### Excerpted passage ###

II. THE PRAYER ITSELF. We are all agreed about it, every one of us. Sinners do not wish to be gathered with sinners. But the reasons of the one prayer are different in different persons. A selfish desire to escape misery is sufficient to account for it with sinful men. There is a class of sinners that some would like to be gathered with now. Can we say, when we look upon the bright side of the wicked, "Gather not," etc.? If we cannot we really cannot pray the prayer at all. But the Christian prays this prayer because, as far as his acquaintance with sinners goes, he does not even now wish for their company. We cannot be with them and feel ourselves perfectly at home. And even now, when God comes to punish a nation, the Christian has to suffer with the rest. He may well, from the little taste he has had of their company, pray, "Gather not," etc. I do not know any class of sinners whose company the Christian would desire. I should not like to live with the most precise of hypocrites, nor with the formalist; and as for the blasphemer, we would as soon be shut up in a tiger's den. And there are other reasons. When sinners are gathered at the last their characters will be the same. And think of the place, the pit of hell. Their occupations, cursing God; their sufferings, the pain of body and soul they know. And they are forever banished from God and Christ.

III. But there is in our text A FEAR, as if a whisper said, "Perhaps, after all, you may be gathered with the wicked." This fear may arise from remembrance of past sin. Before we were converted we lived as others. Present backwardness, unfruitfulness, and our conscious weakness, these all rouse this fear. Therefore note —

IV. THE ANSWER TO THIS PRAYER. Have you the two things that David had, the outward integrity and the inward trust? If so, then you cannot be gathered with sinners. For the rule is, like to like. And our comrades here are to be our companions hereafter. And we have been too dearly bought with Christ's blood, and are too much loved by God; and the new nature given you will not allow of it. Careless and thoughtless one, I entreat you to consider if it be not a dreadful thing to be a sinner.

( C. H. Spurgeon.)

Evangelist.
Many disputes there are concerning the origin of human souls. The Bible assigns the first origination to God, and closely connects all with the first man. "All souls are Mine; as the soul of the master, so the soul of the servant." He is the great Lord of human souls.

I. THE WORTH OF THE HUMAN SOUL. Evinced —

1. By its intellectual capacities: thought, reason, memory, conscience, affection.

2. By its moral capacities. It is naturally endowed with an ability to know, serve, love, and enjoy God.

3. By its immortality. It perishes not with the body. "The spirit of man goeth upward," — to God.

4. By the efforts of fallen spirits to effect its destruction.

5. By the means which God has used for its salvation.

II. THE SOULS OF ALL WILL BE GATHERED TOGETHER, CLASSED AND FIXED FOREVER, IN A STATE SUITABLE TO THEIR CHARACTER.

### Provided data ###

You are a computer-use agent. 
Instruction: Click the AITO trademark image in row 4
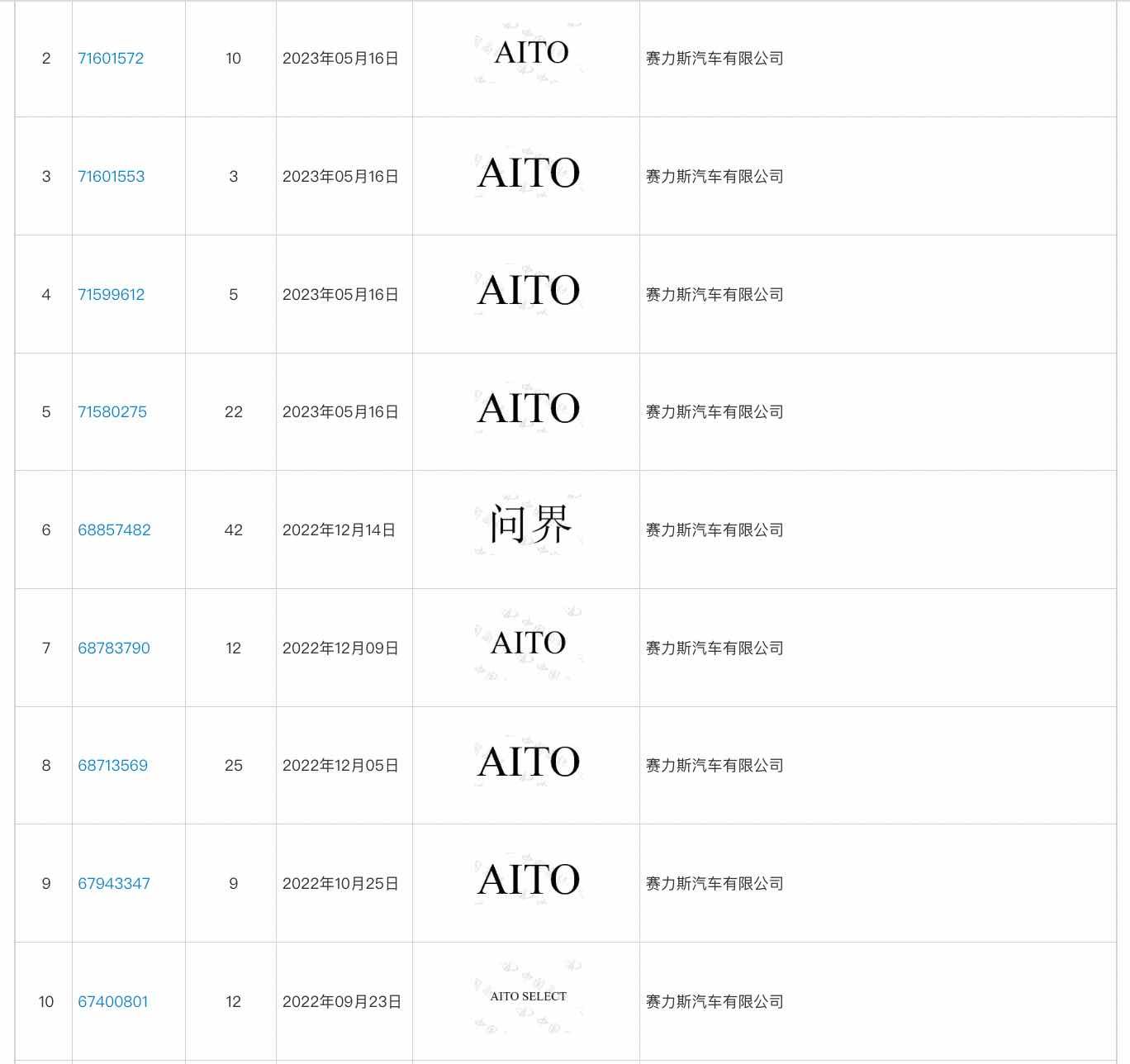coord(529,292)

###

What you need to do »
1. In the sermon excerpt, what two things does the preacher say David had?
2. Using the reasons the sermon excerpt supplies, explain in one to three sentences why someone with David's two qualities cannot be gathered with sinners.
3. Do these statements agree with the sermon excerpt? Give yes or no for each, quoting the deciding words. (a) Fear of being gathered with the wicked may come from recalling past sin. (b) The human soul perishes along with the body. (c) The preacher would like to live with the formalist.

Results of the exercise »
1. The outward integrity and the inward trust.

2. The rule is like to like, and our comrades here are to be our companions hereafter. Such people have also been too dearly bought with Christ's blood and are too much loved by God, and the new nature given them will not allow it.

3.
(a) Yes: "This fear may arise from remembrance of past sin."
(b) No: "It perishes not with the body."
(c) No: "I should not like to live with the most precise of hypocrites, nor with the formalist"